Из выступления печатников правительство извлекло урок. Ему стало известно, что ашхабадский Совет профсоюзов, объединявший 35 союзов и организаций, насчитывавший в своих рядах около 5 тысяч членов, намеревается явочным порядком созвать областной съезд. «Комитет общественного спасения» предпринял контрмеры — взял на себя инициативу созыва съезда и разослал об этом по всей железной дороге телеграммы. Совет профсоюзов также изменил тактику и сделал все для того, чтобы на съезд съехалось как можно больше представителей трудящихся масс.
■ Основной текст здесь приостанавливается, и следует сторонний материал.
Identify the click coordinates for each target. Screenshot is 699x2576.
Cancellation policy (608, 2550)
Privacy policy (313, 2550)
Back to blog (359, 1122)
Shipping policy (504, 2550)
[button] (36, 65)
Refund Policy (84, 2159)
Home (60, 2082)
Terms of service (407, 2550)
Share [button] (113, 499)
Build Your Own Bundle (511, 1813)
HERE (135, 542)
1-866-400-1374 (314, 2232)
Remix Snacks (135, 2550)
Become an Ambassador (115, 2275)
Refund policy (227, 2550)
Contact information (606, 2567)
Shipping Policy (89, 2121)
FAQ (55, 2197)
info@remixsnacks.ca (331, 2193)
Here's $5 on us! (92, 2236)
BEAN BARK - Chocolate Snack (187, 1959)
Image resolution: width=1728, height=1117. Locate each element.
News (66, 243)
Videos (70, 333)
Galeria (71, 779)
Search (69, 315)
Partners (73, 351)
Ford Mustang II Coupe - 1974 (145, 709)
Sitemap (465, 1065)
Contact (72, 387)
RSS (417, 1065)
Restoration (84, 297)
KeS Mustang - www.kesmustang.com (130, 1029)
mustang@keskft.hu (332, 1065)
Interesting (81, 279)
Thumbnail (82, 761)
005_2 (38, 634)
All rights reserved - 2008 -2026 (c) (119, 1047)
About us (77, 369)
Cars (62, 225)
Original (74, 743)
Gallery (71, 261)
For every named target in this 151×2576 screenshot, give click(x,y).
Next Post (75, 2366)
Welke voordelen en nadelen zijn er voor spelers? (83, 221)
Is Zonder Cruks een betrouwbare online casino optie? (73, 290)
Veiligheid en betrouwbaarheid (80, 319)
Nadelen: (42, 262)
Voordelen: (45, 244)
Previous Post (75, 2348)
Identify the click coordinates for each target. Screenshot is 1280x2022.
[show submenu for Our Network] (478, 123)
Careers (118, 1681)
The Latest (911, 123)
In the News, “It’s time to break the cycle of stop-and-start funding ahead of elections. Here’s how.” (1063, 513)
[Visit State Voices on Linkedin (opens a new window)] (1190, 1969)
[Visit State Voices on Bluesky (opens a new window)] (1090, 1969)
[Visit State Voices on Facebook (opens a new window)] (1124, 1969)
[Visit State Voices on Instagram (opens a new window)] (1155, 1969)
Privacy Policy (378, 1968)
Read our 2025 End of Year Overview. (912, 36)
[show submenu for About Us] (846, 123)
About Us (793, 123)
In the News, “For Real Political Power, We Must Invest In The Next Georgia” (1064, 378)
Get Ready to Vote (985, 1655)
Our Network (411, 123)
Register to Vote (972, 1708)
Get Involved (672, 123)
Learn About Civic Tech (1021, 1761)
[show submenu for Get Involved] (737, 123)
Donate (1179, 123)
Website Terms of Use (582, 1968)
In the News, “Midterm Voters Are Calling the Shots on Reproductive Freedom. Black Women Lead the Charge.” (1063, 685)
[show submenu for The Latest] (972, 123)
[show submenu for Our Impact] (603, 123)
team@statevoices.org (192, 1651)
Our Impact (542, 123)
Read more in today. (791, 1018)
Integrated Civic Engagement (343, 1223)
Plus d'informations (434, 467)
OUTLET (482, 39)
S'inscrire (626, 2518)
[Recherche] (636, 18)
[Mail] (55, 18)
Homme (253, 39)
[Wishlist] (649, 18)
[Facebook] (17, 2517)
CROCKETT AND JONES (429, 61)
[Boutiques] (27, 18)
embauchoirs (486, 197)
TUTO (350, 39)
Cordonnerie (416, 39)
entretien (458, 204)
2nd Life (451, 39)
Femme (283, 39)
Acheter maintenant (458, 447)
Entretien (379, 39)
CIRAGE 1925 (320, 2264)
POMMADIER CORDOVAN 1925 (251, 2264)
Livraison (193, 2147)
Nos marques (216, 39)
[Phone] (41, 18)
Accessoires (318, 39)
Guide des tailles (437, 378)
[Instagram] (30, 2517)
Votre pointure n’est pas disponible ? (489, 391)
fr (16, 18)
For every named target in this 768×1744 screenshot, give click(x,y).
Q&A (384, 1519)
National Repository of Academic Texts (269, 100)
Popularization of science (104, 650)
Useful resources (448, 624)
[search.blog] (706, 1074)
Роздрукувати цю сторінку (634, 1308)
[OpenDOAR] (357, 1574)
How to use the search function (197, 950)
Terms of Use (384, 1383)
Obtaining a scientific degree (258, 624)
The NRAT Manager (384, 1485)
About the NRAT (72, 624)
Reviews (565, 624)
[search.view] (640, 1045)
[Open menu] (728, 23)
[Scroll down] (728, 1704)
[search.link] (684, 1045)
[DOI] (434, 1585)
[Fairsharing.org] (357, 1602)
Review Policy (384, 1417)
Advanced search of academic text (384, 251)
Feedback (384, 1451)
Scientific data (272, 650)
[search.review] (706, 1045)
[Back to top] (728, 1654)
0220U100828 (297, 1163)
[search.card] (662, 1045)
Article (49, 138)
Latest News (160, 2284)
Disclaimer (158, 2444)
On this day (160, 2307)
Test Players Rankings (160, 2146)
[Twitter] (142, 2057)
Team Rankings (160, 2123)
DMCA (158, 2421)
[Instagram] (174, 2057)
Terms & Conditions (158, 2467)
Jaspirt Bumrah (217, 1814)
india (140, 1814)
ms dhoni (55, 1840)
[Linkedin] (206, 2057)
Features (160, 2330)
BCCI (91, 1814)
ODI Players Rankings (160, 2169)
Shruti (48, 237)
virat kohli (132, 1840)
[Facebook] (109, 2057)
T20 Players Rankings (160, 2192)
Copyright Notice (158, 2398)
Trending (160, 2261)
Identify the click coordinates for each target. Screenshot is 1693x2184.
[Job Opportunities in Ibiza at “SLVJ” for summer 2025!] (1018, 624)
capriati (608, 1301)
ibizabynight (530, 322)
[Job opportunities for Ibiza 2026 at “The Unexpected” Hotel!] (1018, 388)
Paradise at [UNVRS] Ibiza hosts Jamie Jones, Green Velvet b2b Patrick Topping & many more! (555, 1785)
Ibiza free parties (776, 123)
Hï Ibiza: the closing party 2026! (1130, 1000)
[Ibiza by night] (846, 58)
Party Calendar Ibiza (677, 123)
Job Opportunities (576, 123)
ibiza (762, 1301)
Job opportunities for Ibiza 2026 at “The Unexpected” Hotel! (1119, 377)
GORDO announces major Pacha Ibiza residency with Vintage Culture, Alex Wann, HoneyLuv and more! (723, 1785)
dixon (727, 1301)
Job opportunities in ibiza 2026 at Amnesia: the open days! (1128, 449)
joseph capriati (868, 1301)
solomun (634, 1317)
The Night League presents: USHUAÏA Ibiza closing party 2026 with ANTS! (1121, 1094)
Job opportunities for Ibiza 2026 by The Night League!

Правительство же чтобы обеспечить себе перевес в голосах, пригласило на профсоюзный съезд угодных ему представителей от городских самоуправлений Ашхабада, Кизыл-Арвата, Мерва, Красноводска, причем представительство их было явно завышенное23.

«Комитет общественного спасения», решившись на созыв областного съезда профессиональных союзов и городских самоуправлений, тщетно пытался поднять свой весьма призрачный престиж, направить рабочее движение по соглашательскому руслу, а главное, стремился удержать разбегающихся с фронта русских рабочих и туркмен. И все же, несмотря на заранее отрепетированный «спектакль» и долгие речи его «режиссеров» — Крутеня, министра труда Сейранянца, председателя съезда полковника Джаврова, красноводского «царька» Куна, буржуазных националистов Хаджи Мурата, К. Бердыева и других, съезд не оправдал их надежд.

Совет профсоюзов предложил повестку дня: о политической свободе; об освобождении политических заключенных; об улучшении экономического положения трудящихся; реконструкция правительства и отдельных ведомств [33]. Съезд большинством голосов утвердил эту повестку. На съезде изобличалась диктаторская политика «Комитета общественного спасения» и английского командования, которые, наложив запрет на всякие собрания, пытались задушить профсоюзное движение, помешать объединению рабочих организаций 24.

С представителями рабочих Кизыл-Арвата произошел скандал. Печатники-большевики сообщили им, что за их спиной местные эсеровские лидеры сговорились с правительством выделить для фронта 300 кизыл-арватцев. И это было действительно так25. Когда члены белогвардейского правительства, взявшие в свои руки бразды правления съездом, завели речь об усилении фронта новым подкреплением, кизыл-арватцы попросили слова для заявления. Им трижды отказывали. Наконец один из делегатов, перебив председателя съезда, заявил:

— Мы, рабочие, представители кизыл-арватских мастерских… видим, что нам с этим съездом не по пути — мы уходим! — И делегаты Кизыл-Арвата покинули зал заседания 26.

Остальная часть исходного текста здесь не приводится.